Sean shook his head, but he gazed toward the city as he did. Was he thinking of the yards now? Because of the smoke, the stench in the air? It was the single great triumph of his life that he'd left the slaughterhouses behind, but the feeling now was, Had he? He stared across the distance, trying to ignore the knot of pure fear twisting in his stomach. Fifteen thousand troops had been deployed in Washington. Machine-gun nests had been set up on the top steps of the Capitol and at the Supreme Court and inside the gates of the White House.
Cass said, "I also read what Mayor Daley said, about shooting looters. Shoot to kill, he said." She shivered with disgust.

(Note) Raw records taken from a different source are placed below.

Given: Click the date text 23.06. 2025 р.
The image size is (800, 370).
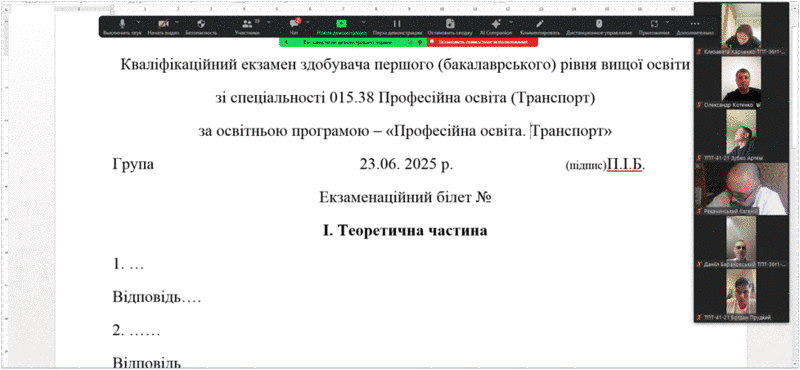Looking at the screenshot, I should pyautogui.click(x=406, y=165).
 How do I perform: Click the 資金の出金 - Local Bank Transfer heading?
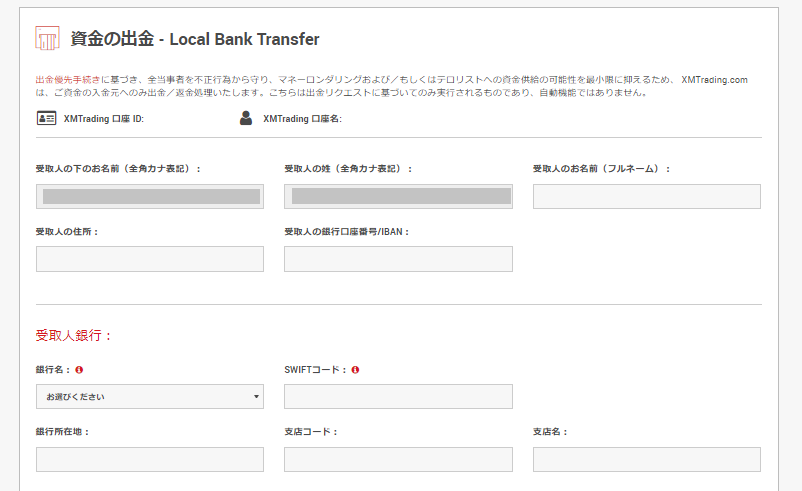(195, 39)
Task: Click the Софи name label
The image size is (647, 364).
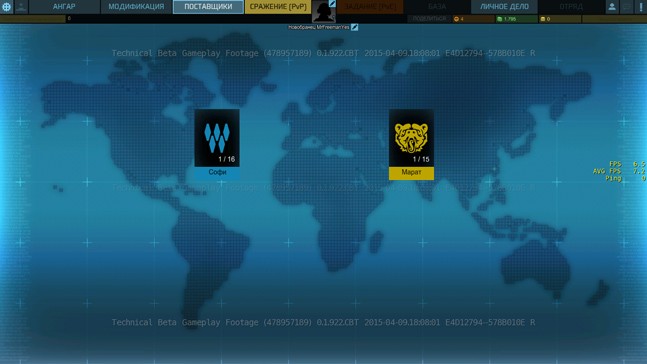Action: pyautogui.click(x=217, y=173)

Sean brought his face sharply back to his wife. "Actually, the order was shoot to kill arsonists, Cass. Not looters. A responsible order, in my view. These fires are killing people. An eleven-month-old burned to death in his crib in Chicago. I'd have shot that arsonist myself, if I'd had the chance."
Cass put her fork down, touched her napkin quickly to her mouth. "Oh, Sean, you're so..."
"So what? What?"
She only shook her head.
"Cass, do you understand how close to chaos we are in this country?" Sean bunched his own napkin and threw it on the plate in front of him. "Look, look at that. That's Washington! That's our Washington! And our Chicago is just as bad!"
"Is the answer to all that just shooting them? Is that really what you think?"
"Shooting arsonists, Cass. Arsonists!"
"Negroes is what Mayor Daley means, whatever you say he says. Shooting Negroes is what he means. My only thought is that we've shot enough of them now."